Tuesday, July 17, 2007

CGOA Conference: The Shopping

Or, "Which Yarns Did a Designer Buy at Full Retail?"
My yarn buying habits have gradually changed since I began designing professionally. Yarn accumulates in my house regularly whether I buy yarn or not, because yarn companies send me yarn to play (design) with and extra skeins for sold designs.
This doesn't stop me from buying yarn, though it does slow me down. It does change what I buy. For example:

1. I don't buy the yarn of a company I design for unless I know that it's a project that's only for myself or a gift.
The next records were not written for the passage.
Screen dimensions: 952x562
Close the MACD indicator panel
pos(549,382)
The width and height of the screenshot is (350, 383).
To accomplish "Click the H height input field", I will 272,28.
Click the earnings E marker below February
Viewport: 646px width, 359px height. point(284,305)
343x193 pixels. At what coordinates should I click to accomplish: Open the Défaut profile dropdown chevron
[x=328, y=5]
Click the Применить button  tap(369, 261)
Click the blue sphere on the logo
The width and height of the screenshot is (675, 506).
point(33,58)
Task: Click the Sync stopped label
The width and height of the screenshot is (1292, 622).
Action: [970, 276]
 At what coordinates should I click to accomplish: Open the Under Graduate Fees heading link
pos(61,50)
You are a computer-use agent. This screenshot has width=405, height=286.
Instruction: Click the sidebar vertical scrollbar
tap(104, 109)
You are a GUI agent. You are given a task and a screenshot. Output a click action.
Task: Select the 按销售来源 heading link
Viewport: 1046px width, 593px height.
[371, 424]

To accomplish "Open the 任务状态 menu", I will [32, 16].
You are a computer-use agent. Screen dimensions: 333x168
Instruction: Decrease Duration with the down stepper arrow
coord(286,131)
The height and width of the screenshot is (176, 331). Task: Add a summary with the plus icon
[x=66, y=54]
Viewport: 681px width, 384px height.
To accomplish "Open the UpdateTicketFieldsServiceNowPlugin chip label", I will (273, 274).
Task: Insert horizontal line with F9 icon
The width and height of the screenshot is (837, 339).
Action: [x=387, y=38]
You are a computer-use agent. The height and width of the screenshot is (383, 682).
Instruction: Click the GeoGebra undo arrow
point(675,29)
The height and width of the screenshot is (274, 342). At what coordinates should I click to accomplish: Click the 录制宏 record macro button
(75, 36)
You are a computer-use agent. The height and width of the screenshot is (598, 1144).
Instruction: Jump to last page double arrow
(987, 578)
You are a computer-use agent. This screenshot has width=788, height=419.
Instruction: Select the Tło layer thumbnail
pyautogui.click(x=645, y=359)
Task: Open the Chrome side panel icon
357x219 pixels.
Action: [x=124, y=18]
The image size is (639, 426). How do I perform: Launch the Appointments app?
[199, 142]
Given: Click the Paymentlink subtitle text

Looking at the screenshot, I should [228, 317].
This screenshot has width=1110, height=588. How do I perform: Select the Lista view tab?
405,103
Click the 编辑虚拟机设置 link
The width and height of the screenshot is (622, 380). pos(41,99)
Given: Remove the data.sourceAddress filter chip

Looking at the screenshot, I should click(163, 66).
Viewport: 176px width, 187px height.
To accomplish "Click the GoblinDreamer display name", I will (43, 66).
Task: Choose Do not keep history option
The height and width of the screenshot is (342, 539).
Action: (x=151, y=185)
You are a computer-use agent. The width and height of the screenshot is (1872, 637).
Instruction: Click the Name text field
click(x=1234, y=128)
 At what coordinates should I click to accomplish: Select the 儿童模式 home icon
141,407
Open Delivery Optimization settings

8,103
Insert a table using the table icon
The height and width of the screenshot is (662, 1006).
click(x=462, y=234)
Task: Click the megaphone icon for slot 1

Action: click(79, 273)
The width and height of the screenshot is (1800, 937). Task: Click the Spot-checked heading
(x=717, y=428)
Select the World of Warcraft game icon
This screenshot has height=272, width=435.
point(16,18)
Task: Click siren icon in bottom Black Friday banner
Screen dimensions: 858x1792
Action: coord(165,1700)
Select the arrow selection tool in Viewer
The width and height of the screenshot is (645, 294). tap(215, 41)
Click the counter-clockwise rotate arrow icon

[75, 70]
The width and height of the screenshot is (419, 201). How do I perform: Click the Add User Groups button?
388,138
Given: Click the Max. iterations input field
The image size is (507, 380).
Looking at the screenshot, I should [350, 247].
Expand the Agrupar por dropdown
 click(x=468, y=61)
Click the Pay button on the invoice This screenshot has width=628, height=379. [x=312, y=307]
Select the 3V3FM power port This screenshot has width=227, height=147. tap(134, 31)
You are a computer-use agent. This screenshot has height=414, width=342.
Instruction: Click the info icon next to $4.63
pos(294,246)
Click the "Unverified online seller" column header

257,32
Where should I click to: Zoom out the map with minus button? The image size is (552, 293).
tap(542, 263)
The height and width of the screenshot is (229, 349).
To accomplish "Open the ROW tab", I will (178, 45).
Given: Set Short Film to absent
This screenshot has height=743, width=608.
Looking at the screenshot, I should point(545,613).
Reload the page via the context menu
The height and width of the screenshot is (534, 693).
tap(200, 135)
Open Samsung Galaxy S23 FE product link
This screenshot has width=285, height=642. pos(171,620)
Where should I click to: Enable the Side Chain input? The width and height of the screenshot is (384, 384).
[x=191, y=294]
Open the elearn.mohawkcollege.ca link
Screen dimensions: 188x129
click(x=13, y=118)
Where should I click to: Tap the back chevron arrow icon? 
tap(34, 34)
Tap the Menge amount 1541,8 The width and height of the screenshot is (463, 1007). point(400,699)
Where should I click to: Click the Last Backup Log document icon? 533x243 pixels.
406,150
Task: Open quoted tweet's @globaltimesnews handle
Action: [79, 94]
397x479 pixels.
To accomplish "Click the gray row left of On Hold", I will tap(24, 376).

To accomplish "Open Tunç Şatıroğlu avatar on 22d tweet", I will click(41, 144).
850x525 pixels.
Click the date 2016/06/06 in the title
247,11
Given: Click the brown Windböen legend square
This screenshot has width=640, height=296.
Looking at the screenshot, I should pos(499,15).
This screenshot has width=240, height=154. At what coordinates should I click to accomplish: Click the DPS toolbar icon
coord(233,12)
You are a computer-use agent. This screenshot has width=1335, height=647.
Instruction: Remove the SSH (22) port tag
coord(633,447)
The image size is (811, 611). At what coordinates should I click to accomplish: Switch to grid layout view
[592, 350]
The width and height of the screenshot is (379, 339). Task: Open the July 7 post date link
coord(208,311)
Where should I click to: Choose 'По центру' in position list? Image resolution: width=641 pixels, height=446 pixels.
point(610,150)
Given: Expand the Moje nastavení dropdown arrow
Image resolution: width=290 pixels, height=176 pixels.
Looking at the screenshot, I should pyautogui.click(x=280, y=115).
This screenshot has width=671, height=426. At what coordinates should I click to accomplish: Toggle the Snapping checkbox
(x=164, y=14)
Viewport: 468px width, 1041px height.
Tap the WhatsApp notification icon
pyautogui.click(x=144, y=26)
2. I hesitate to buy yarn that is discontinued or seems likely to be soon, because if it inspires a design out of me, I won't be able to sell it as is. (Occasionally I can talk myself into buying it anyway.)

3. This one's dangerous: If I have a vague design idea, or am curious about a theme or a developing trend, I'll start buying a ball of this or that if it has anything to do with what's on my mind. For example: bamboo. I now have a ball of every kind of bamboo yarn that has crossed my path.

4. There are yarns that I really want to see and touch before I buy them, even for designing, rather than formally request yarn from the company or purchase it online or wait for my yarn shop to stock it.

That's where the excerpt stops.